Les dirigeants de France Télécom rendus responsables de la « vague » de suicides parmi les salariés des années 2008-2009 sont jugés ces jours-ci pour harcèlement moral. La vraie raison de la situation dramatique de France Télécom à cette époque est l’impéritie de l’État, qui n’a pas su anticiper les changements radicaux du secteur de la téléphonie. Mais au fait y a-t-il vraiment eu une « vague » de suicides ?

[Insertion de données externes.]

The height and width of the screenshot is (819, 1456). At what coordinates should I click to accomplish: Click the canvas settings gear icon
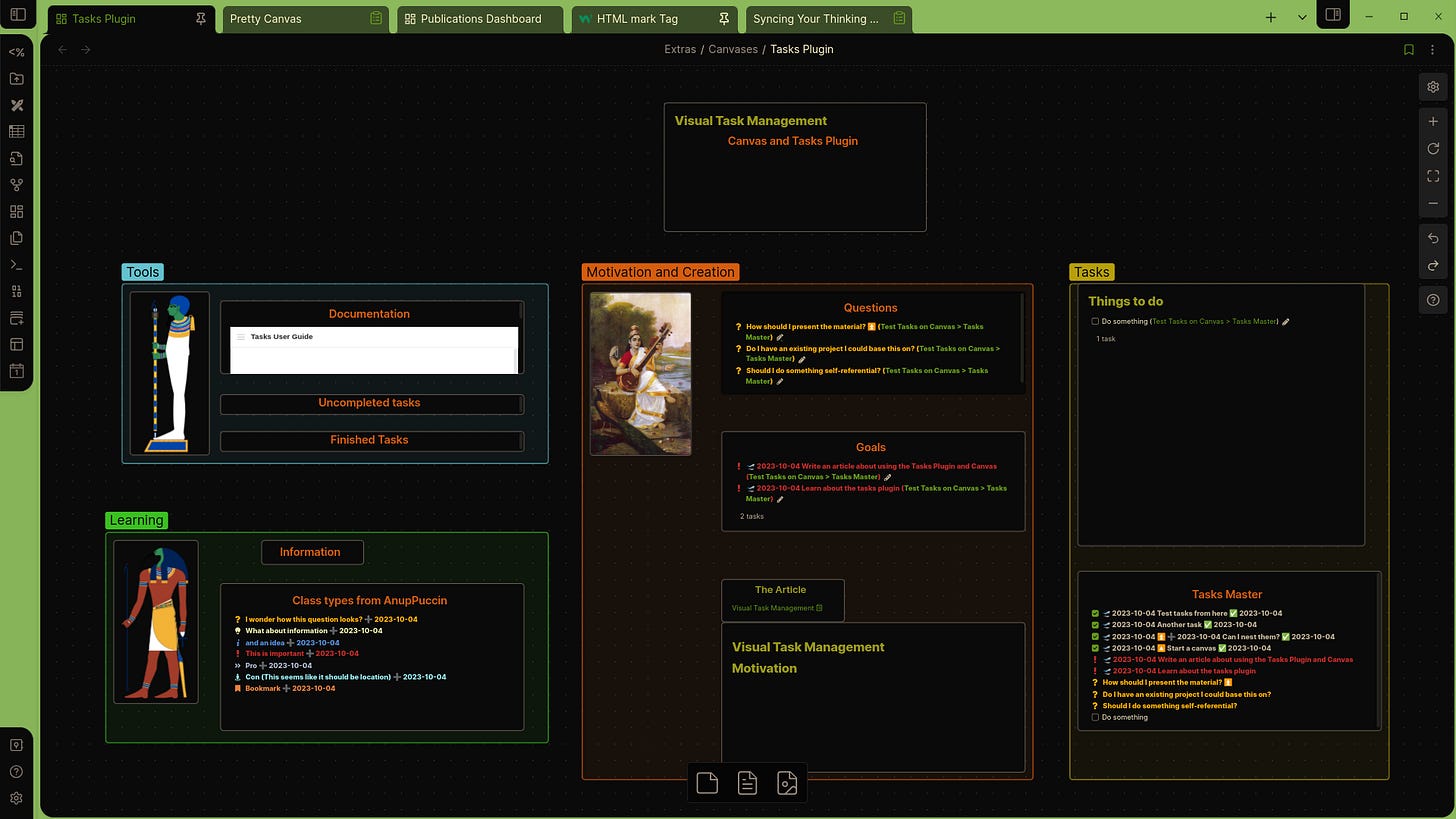1433,87

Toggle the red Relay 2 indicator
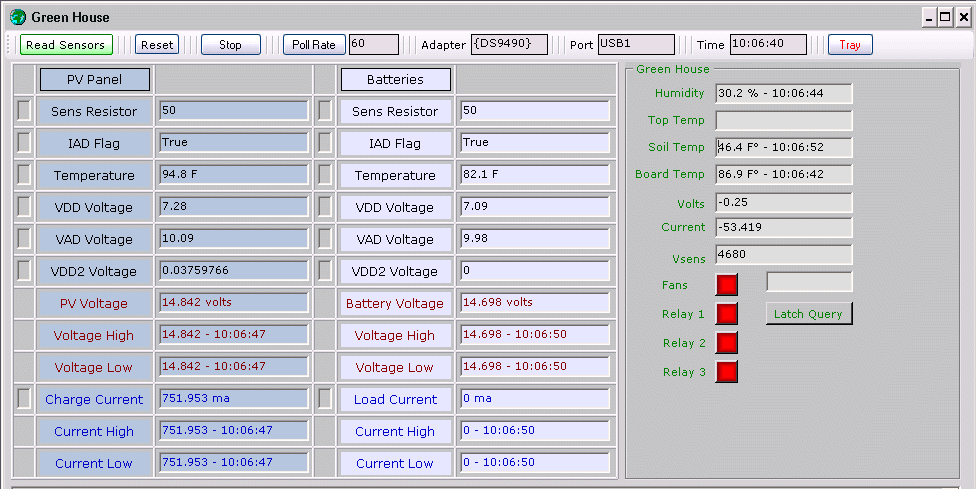(727, 343)
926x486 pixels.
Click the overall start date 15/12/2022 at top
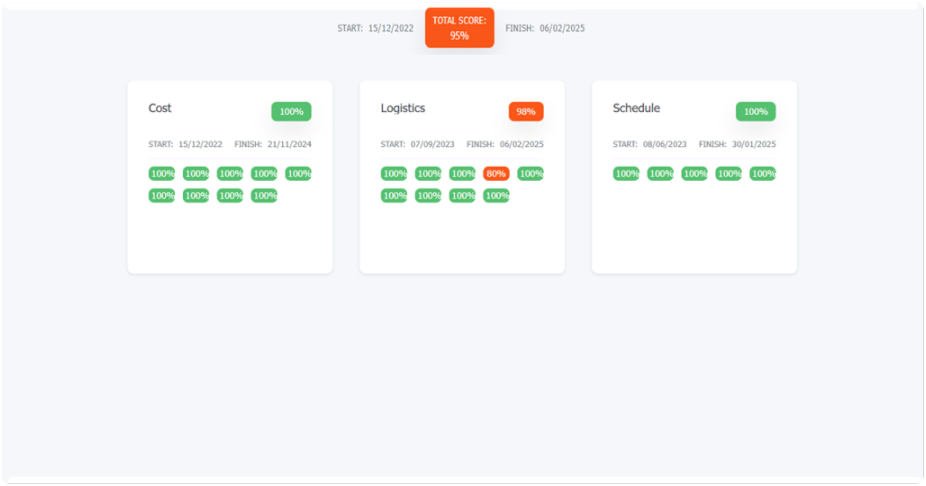tap(390, 29)
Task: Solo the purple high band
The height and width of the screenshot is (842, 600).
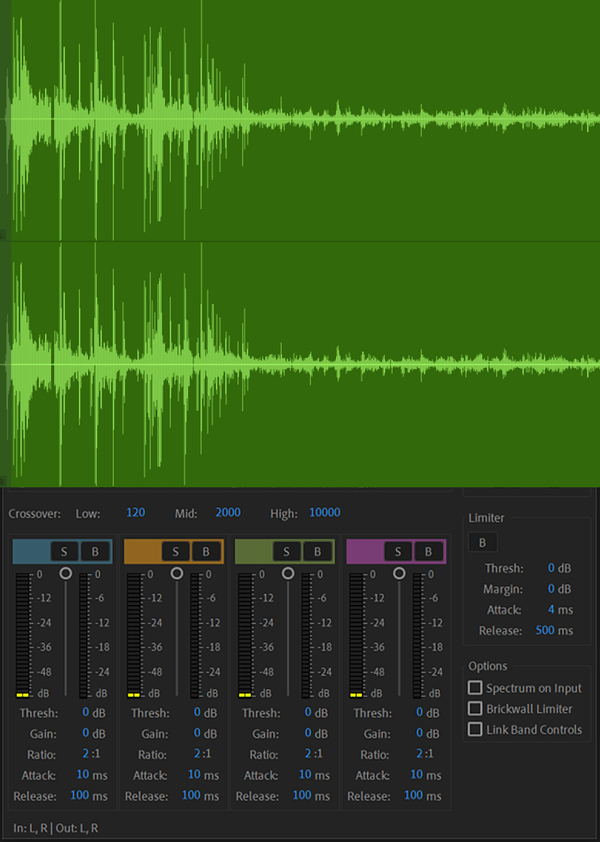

Il n’est pas facile de prendre à rebours la vague de condamnations vertueuses qui pilonnent ces jours-ci l’espace médiatique à l’occasion de l’ouverture du procès des dirigeants de l’entreprise France Télécom à l’époque de ce que l’on a appelé « la vague des suicides » de 2008-2009.

 

Douleur morale et culpabilité

Pas facile, d’abord parce qu’on parle là d’une réalité atroce, le suicide, qui est toujours conséquence et cause d’immenses souffrances.

Conséquence, car on ne se suicide jamais sans une expérience de « douleur morale », terme que les psychiatres utilisent pour qualifier l’état de détresse profonde ressentie par les malades dans les dépressions graves.

Cause, car l’impact d’un suicide sur l’entourage est toujours dévastateur, mêlant la douleur du deuil et, systématiquement, des sentiments de culpabilité : « si j’avais été là, qu’est-ce que je n’ai pas écouté, entendu, compris ? »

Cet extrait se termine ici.